We performed a record review of patients with a diagnosis of SLE at Denver Health Medical Center (DH) through an electronic query of existing medical records and via chart review. Data were limited to female patients between the ages of 18 and 50 who were seen between July 2006 and August 2011.
A total of 137 female patients between the ages of 18 and 50 were identified by ICD-9 code and confirmed by chart review to have SLE. Of these, 122 patients met the updated 1997 American College of Rheumatology SLE criteria and had intact reproductive systems. Only 15 pregnancies were documented during this five-year period, and adherence to autoantibody screening was 100 percent. We did not have any patients who were pregnant and met criteria for pregnancy-associated antiphospholipid syndrome. Sixty-five patients (53%) received potentially teratogenic medications, and 30 (46%) had documented discussions about these medications' potential risk upon their initiation. Predictors of whether patients received appropriate counseling included younger age (OR 0.92, CI 0.87-0.98) and those who did not describe English as their primary language (OR 0.24, CI 0.07-0.87) in the multivariate analysis.

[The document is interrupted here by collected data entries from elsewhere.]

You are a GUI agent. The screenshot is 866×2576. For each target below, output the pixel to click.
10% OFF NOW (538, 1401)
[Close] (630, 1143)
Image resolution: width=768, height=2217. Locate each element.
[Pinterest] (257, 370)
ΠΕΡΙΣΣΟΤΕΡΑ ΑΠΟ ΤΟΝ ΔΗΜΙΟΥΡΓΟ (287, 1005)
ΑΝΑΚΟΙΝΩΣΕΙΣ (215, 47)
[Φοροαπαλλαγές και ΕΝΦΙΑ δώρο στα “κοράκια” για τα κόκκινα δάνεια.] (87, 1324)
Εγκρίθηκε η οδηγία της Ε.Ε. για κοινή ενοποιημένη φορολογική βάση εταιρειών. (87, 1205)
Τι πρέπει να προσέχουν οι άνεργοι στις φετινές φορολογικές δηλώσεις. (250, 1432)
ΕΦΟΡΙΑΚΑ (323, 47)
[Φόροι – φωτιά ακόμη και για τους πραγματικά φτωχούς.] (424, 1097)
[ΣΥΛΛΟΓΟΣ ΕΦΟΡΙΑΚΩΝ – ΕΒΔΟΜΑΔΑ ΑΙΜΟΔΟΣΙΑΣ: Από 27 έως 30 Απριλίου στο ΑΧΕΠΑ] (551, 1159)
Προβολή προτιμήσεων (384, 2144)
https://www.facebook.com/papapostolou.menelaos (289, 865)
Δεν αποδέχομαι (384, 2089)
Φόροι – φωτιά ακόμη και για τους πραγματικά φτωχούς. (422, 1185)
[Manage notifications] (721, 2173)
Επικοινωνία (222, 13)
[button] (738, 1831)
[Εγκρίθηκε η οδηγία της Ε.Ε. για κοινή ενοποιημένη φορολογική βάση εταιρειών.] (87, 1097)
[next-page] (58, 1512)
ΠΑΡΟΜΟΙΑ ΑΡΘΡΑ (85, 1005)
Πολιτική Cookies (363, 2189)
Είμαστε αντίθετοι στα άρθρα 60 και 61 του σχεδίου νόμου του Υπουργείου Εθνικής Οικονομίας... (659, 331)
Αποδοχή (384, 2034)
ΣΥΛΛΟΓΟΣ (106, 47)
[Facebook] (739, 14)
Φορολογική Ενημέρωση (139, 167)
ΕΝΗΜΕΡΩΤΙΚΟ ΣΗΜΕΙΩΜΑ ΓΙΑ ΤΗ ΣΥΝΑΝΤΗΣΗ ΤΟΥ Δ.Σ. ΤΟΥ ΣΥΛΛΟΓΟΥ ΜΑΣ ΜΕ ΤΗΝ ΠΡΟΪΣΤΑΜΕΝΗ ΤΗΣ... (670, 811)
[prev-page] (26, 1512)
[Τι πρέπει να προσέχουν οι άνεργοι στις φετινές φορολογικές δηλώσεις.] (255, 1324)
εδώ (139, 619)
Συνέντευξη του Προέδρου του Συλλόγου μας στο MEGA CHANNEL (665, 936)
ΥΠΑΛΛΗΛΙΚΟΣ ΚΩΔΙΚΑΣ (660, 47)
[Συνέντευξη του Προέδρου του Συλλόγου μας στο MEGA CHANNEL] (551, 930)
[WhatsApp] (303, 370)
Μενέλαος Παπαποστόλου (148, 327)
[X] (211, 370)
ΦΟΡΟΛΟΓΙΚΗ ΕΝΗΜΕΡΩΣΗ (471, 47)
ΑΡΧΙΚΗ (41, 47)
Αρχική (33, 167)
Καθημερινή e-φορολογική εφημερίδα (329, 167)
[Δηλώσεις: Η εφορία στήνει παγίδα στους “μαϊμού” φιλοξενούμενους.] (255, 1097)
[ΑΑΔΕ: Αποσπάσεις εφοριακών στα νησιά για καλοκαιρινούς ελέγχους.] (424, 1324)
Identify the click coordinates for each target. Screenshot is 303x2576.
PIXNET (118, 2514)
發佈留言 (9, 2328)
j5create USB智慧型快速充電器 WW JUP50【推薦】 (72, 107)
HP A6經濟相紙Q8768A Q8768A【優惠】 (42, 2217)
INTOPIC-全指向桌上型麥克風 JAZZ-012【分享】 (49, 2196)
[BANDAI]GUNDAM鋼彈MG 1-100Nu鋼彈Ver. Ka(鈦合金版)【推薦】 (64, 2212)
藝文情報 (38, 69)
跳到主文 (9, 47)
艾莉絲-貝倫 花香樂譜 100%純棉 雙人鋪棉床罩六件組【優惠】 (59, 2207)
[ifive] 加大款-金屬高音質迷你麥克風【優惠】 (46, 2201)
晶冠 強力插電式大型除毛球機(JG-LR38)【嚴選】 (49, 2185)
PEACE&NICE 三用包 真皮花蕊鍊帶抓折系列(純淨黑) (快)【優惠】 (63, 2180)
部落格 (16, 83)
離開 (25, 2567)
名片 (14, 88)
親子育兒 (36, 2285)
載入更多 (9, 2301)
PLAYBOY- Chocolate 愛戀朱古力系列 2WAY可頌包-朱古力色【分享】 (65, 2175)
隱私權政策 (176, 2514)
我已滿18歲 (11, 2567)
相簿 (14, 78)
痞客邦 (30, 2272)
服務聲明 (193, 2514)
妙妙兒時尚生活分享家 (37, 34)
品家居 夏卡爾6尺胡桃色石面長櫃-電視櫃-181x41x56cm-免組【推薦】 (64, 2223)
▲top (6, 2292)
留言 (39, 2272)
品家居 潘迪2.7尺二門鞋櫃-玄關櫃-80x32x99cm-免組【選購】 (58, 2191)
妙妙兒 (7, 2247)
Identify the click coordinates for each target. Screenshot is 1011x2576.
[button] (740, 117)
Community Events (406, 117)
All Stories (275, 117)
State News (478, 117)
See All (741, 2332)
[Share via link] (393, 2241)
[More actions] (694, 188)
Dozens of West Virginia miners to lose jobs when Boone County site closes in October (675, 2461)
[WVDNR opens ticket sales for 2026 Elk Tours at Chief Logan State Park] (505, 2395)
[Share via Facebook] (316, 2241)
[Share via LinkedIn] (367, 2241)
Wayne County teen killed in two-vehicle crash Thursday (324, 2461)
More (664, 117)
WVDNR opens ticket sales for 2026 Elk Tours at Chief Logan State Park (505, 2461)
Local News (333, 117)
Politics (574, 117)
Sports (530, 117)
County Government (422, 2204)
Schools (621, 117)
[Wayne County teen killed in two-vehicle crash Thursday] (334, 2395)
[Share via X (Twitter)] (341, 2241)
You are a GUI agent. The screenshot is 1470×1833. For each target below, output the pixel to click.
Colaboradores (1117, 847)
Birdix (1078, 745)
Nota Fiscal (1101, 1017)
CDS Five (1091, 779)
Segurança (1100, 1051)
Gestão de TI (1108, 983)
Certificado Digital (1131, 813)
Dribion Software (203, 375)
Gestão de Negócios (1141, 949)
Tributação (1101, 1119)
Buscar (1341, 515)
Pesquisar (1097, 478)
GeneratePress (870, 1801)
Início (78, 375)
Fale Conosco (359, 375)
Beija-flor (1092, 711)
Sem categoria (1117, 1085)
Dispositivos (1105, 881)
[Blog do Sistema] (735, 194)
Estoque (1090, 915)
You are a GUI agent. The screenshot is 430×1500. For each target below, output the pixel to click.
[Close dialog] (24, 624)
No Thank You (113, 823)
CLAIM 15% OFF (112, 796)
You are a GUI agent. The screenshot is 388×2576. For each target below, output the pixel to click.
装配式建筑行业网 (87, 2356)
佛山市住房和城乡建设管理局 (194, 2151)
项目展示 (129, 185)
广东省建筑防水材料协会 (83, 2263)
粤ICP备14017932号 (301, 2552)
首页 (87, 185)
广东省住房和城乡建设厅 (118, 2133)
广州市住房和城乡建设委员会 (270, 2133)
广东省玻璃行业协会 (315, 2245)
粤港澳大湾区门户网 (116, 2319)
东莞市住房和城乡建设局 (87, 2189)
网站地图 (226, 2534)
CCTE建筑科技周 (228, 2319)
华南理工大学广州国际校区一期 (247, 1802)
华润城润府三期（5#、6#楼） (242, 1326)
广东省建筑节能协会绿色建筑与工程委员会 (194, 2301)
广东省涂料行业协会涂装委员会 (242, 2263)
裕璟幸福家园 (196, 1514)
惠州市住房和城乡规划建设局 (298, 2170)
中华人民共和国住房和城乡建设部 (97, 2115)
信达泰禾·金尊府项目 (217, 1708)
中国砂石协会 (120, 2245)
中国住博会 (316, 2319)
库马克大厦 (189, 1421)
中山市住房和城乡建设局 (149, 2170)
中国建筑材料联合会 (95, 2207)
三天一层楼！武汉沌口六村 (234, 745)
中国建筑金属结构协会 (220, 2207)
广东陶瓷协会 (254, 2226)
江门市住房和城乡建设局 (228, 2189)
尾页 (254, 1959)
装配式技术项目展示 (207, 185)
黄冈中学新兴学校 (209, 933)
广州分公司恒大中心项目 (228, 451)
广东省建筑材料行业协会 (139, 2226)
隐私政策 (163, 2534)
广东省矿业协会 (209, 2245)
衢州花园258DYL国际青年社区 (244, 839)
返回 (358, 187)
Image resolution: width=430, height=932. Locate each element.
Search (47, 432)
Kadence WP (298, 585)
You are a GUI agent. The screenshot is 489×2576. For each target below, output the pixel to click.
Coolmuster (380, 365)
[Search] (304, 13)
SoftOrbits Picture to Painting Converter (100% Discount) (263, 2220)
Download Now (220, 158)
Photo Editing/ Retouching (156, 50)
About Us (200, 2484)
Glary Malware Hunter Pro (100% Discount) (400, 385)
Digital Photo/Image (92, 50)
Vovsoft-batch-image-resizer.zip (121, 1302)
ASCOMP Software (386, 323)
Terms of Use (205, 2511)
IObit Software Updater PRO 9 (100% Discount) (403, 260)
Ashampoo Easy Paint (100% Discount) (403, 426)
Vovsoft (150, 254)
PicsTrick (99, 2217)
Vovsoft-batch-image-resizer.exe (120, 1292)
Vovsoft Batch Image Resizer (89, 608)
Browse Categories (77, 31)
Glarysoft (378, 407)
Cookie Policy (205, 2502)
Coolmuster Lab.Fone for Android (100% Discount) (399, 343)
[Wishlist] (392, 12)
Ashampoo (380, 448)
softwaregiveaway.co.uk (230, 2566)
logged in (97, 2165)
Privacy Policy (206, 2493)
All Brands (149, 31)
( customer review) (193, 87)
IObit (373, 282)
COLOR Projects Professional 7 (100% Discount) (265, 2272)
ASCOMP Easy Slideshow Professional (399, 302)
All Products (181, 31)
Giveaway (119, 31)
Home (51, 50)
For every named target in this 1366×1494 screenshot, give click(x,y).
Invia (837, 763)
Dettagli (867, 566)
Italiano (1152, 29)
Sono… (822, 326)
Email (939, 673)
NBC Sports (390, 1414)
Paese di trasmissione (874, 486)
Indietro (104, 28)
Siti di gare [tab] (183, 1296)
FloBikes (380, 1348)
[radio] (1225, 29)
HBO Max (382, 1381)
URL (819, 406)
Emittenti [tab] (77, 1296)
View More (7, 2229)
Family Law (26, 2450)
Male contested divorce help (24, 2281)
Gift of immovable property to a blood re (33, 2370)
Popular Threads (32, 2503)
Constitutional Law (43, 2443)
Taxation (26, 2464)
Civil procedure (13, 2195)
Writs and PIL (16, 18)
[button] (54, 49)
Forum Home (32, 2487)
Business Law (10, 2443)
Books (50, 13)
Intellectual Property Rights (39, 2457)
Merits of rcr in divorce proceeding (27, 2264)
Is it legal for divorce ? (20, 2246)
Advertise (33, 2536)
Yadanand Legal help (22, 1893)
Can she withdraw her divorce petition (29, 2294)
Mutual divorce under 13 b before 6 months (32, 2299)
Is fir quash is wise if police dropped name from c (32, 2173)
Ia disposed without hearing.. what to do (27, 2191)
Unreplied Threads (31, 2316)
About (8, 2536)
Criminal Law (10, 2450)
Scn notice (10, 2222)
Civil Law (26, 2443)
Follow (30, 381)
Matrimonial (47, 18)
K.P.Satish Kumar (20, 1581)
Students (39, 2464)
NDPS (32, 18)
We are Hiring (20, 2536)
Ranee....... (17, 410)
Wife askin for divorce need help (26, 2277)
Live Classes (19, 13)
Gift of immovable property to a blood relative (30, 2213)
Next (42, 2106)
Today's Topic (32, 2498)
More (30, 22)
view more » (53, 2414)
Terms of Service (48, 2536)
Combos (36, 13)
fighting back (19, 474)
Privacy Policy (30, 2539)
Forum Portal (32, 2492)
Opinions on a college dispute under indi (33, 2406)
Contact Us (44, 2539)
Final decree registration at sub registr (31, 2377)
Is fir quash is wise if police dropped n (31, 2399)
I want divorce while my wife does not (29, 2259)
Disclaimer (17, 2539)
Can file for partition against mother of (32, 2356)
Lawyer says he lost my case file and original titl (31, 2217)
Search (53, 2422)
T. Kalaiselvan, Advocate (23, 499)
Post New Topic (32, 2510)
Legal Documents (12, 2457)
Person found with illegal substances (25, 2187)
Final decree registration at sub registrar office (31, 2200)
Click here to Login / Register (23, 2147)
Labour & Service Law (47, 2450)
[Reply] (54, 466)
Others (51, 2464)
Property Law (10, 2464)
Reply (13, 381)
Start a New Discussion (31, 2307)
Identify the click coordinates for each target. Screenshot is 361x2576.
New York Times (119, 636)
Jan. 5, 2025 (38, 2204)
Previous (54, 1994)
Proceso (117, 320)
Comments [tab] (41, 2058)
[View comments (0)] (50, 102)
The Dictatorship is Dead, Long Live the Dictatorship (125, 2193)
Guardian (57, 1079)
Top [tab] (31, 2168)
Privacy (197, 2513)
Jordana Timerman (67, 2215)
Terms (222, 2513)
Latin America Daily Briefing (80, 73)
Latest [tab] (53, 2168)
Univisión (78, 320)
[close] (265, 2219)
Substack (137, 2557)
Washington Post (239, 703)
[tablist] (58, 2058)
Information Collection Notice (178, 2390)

We were able to detect an important gap in care regarding teratogenic medication education to SLE patients of childbearing potential in our public health academic clinic, as only one in two eligible patients had documented appropriate counseling at the initiation of a teratogenic medication.
质量指标(QIs)是基于证据的医疗过程,旨在代表当前的医疗标准。最近已制定了针对系统性红斑狼疮(SLE)患者护理的生殖健康质量指标,并涵盖了诸如自身抗体的妊娠筛查、妊娠相关抗磷脂综合征的治疗以及避孕咨询等领域。本研究旨在调查我们在这些质量指标方面的表现,并探索一家安全网医院在护理方面的潜在差距以及遵守质量指标的人口统计学预测因素。
我们通过对丹佛健康医疗中心(DH)现有病历的电子查询和病历审查,对诊断为SLE的患者进行了记录回顾。数据仅限于2006年7月至2011年8月期间就诊的18至50岁女性患者。
通过ICD - 9编码共识别出137名年龄在18至50岁之间的女性患者,并经病历审查确认患有SLE。其中,122名患者符合1997年美国风湿病学会更新的SLE标准且生殖系统完好。在这五年期间仅记录到15次妊娠,自身抗体筛查的依从率为100%。我们没有任何怀孕且符合妊娠相关抗磷脂综合征标准的患者。65名患者(53%)接受了可能致畸的药物治疗,其中30名(46%)在开始用药时有关于这些药物潜在风险的记录讨论。在多变量分析中,患者是否接受适当咨询的预测因素包括年龄较小(OR 0.92,CI 0.87 - 0.98)以及那些不以英语为主要语言的患者(OR 0.24,CI 0.07 - 0.87)。
我们发现在我们的公共卫生学术诊所中,对于有生育潜力的SLE患者,在致畸药物教育方面存在重要的护理差距,因为只有二分之一的合格患者在开始使用致畸药物时有适当咨询的记录。